A primeira temporada foi predominantemente dirigida por Susanne Bier, que enfatizou a composição psicológica dos personagens. A segunda temporada, embora mantenha o mesmo criador e roteirista, apresenta uma direção mais funcional, com ampliação geográfica e novos núcleos dramáticos. A trama passa a acompanhar uma rede transnacional que envolve tráfico de armas, drogas, capital financeiro e intermediários estatais e privados. Jonathan Pine (Tom Hiddleston), ex-militar britânico, mantém seu protagonismo. Angela Burr (Olivia Colman) está aposentada como espiã. O vilão Richard Roper (Hugh Laurie) retorna como um criminoso transnacional. A introdução de novos personagens — entre eles o interpretado por Diego Calva — desloca parte da ação para a América Latina.
Do ponto de vista da produção, a série mantém um alto padrão técnico. A fotografia privilegia contrastes entre espaços de luxo e ambientes periféricos, reforçando visualmente a dissociação entre os centros decisórios e os territórios dominados pela ausência ordem legal. A trilha sonora continua discreta, subordinada à construção de tensão narrativa. A montagem adota um ritmo mais fragmentado.
A ausência de um romance de John le Carré como base direta na segunda temporada confere maior liberdade estrutural ao roteiro, mas também desloca o eixo da série. Em vez de reproduzir a lógica clássica da espionagem da Guerra Fria, “O Gerente da Noite” passa a trabalhar com temas recorrentes da obra tardia do autor: a privatização da violência, a convergência entre crime organizado e interesses estatais, e a perda de centralidade dos serviços de inteligência tradicionais em um mundo dominado por fluxos financeiros e alianças informais.

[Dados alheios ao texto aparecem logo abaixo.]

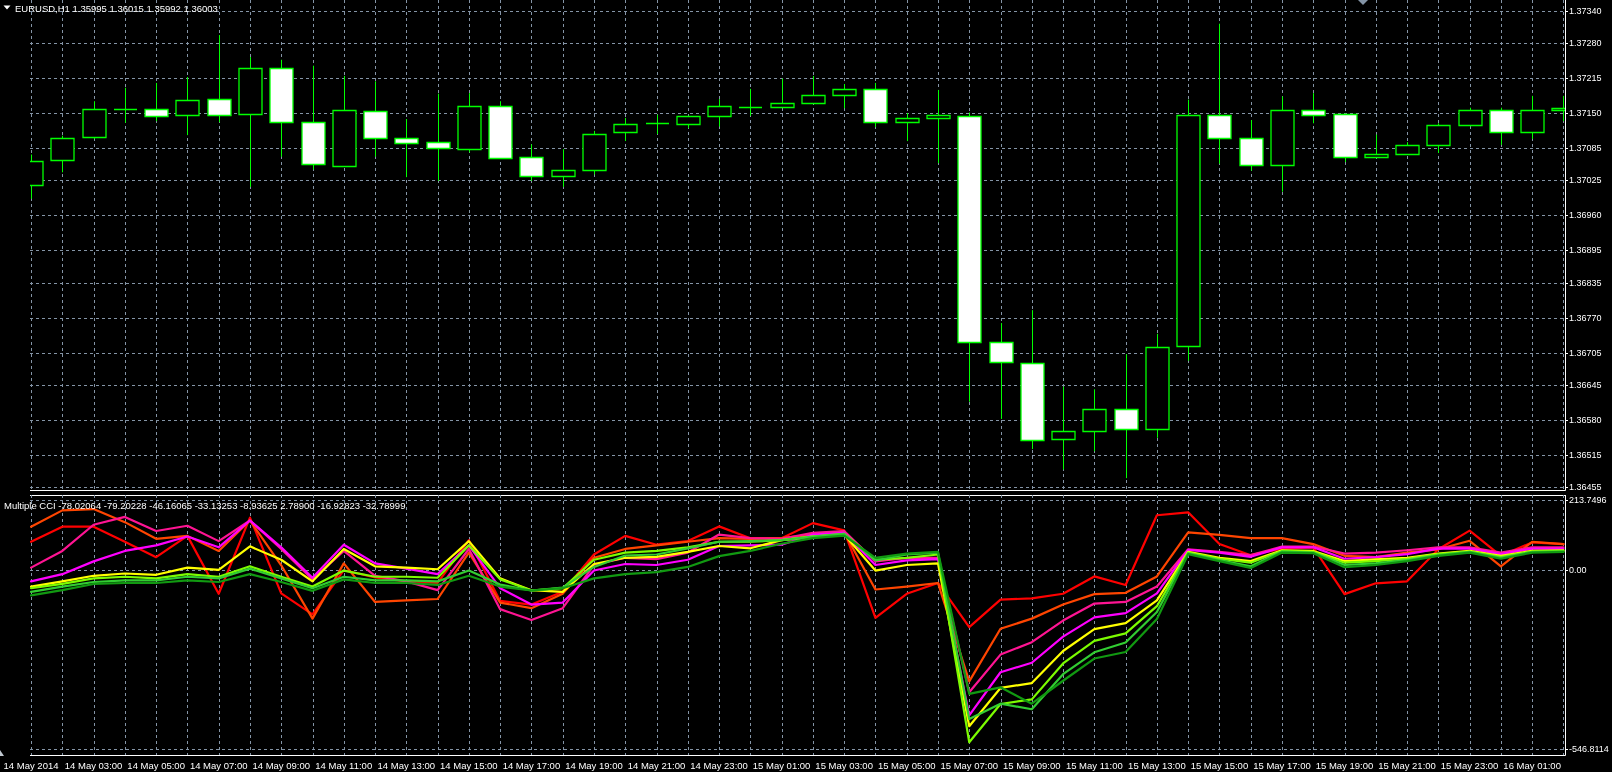 The height and width of the screenshot is (772, 1612). I want to click on y-tick-label: 1.37340, so click(1586, 10).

A Colômbia, na segunda temporada, é apresentada majoritariamente como espaço operacional do narcotráfico e da violência armada. Embora a série procure enfatizar que os centros de decisão permanecem fora do Sul Global, a assimetria de representação é evidente: personagens europeus e estadunidenses têm maior densidade psicológica e protagonismo narrativo. Trata-se da reprodução de convenções recorrentes no audiovisual clássico, que utilizam determinados territórios como cenários funcionais do crime transnacional, com pouco investimento em complexidade social local.

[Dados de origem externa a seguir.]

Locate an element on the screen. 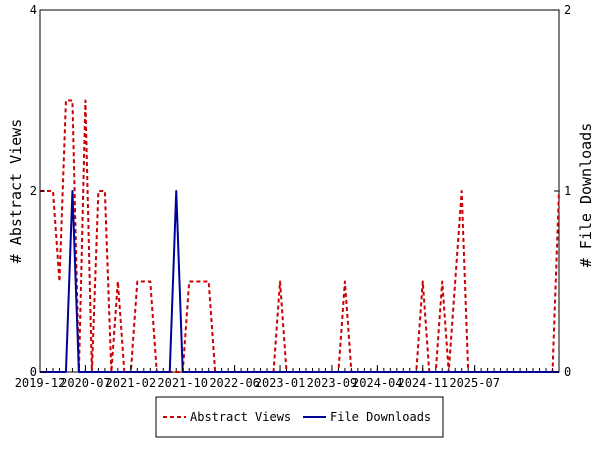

Ao se afastar da adaptação literária direta e investir em uma continuação original, “O Gerente da Noite”, em sua segunda temporada, deixa de ser apenas uma transposição televisiva de John le Carré para se afirmar como uma interpretação de seus temas centrais. A série preserva o vocabulário moral do autor — desconfiança institucional, ambiguidade ética e desencanto político —, mas isso é aplicado a um mundo em que as estruturas clássicas da espionagem já não organizam plenamente o poder. Nesse movimento, a segunda temporada busca atualizar, com seus acertos e limitações, o legado lecarreano para um cenário geopolítico contemporâneo.